Online video-sharing service Vimeo has unveiled a new set of links to the Facebook, Twitter, Tumblr, LinkedIn and Google+ social networking sites. The Facebook and Twitter links build upon existing functionality, while the other links are new extensions of the Vimeo platform.
Social Videos – The Next Level
Previously, connecting to Facebook and Twitter only published a user’s likes. Now Vimeo users have access to granular sharing settings for these social networks that include uploads, likes, comments, followers, adding videos to groups and channels and publishing a video directly to their Facebook page.
In addition, Facebook users can now link their Vimeo and Facebook accounts so that they can sign in to Vimeo with their Facebook credentials.
Vimeo users can also now automatically embed new uploads to their Tumblr blog or start a new Tumblr blog for Vimeo videos they like. And a Google+ link allows Vimeo users to attribute their videos to your Google+ account in Google search results.

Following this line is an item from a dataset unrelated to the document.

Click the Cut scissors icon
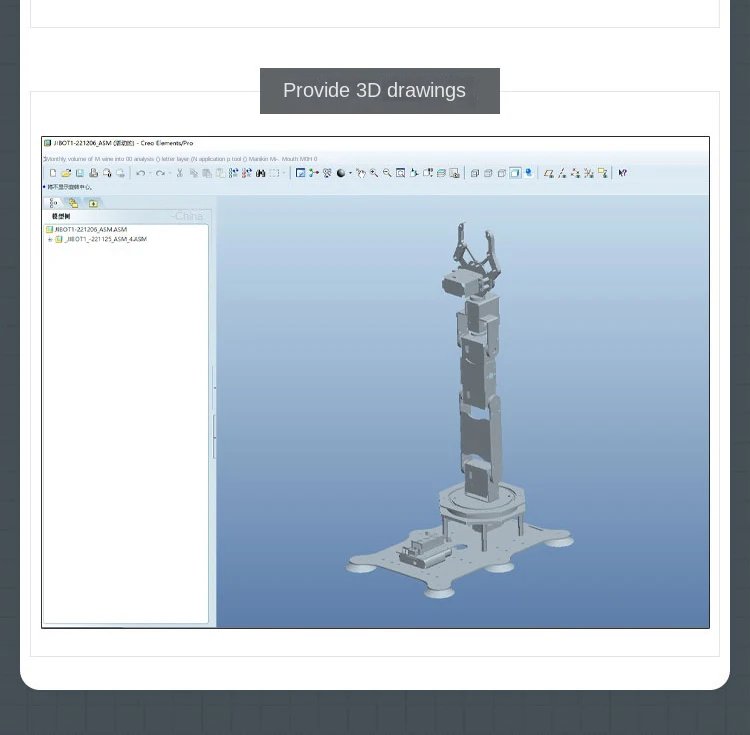750x735 pixels. (180, 173)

Features Seen as Surprisingly Late, also Cool
According to a posting on the MediaBistro SocialTimes blog, it is “sort of a surprise” that Vimeo waited this long to add direct Facebook login functionality as it has become “commonplace for social sites to let users log in with Facebook.”However, as SocialTimes concludes, “better late to the party than never!”
In addition, SocialTimes finds the new Google+ SEO functionality among the “coolest” features Vimeo’s new social links offer.
Vimeo Keeps the Upgrades Coming
Vimeo’s new social links are the latest effort the video-sharing platform has made this year to upgrade its functionality.
Last month, Vimeo started allowing users with full Dropbox accounts the opportunity to free up some space via an integration that loads videos seamlessly into the Vimeo platform through a Dropbox API. Dropbox users must log in from a Vimeo account.
And in January, Vimeo underwent a wholesale site redesign to respond to privacy and copyright concerns. The new site design features a larger full-width player, the ability for users to play videos from their personal homepage, improved navigation, more account privacy options and a dynamic file detection system that lets users know if your video is formatted properly while they upload it, among others.
Vimeo rebuilt the site using current programming languages and open web standards to deliver optimized site performance and easier, faster browsing. The cleaner codebase is ideal for keeping up with Vimeo’s growth, allowing for more rapid development so it can release site updates and new features in less time.
Considering that Vimeo’s main competition is the 800-pound gorilla known as YouTube, it makes sense the company is trying to provide as convenient and “plugged in” a service as possible. Vimeo is unlikely to ever overtake YouTube’s massive popularity, but could reasonably aspire to serve as Pepsi to YouTube’s Coke.
New social options are available in Vimeo users’ app settings.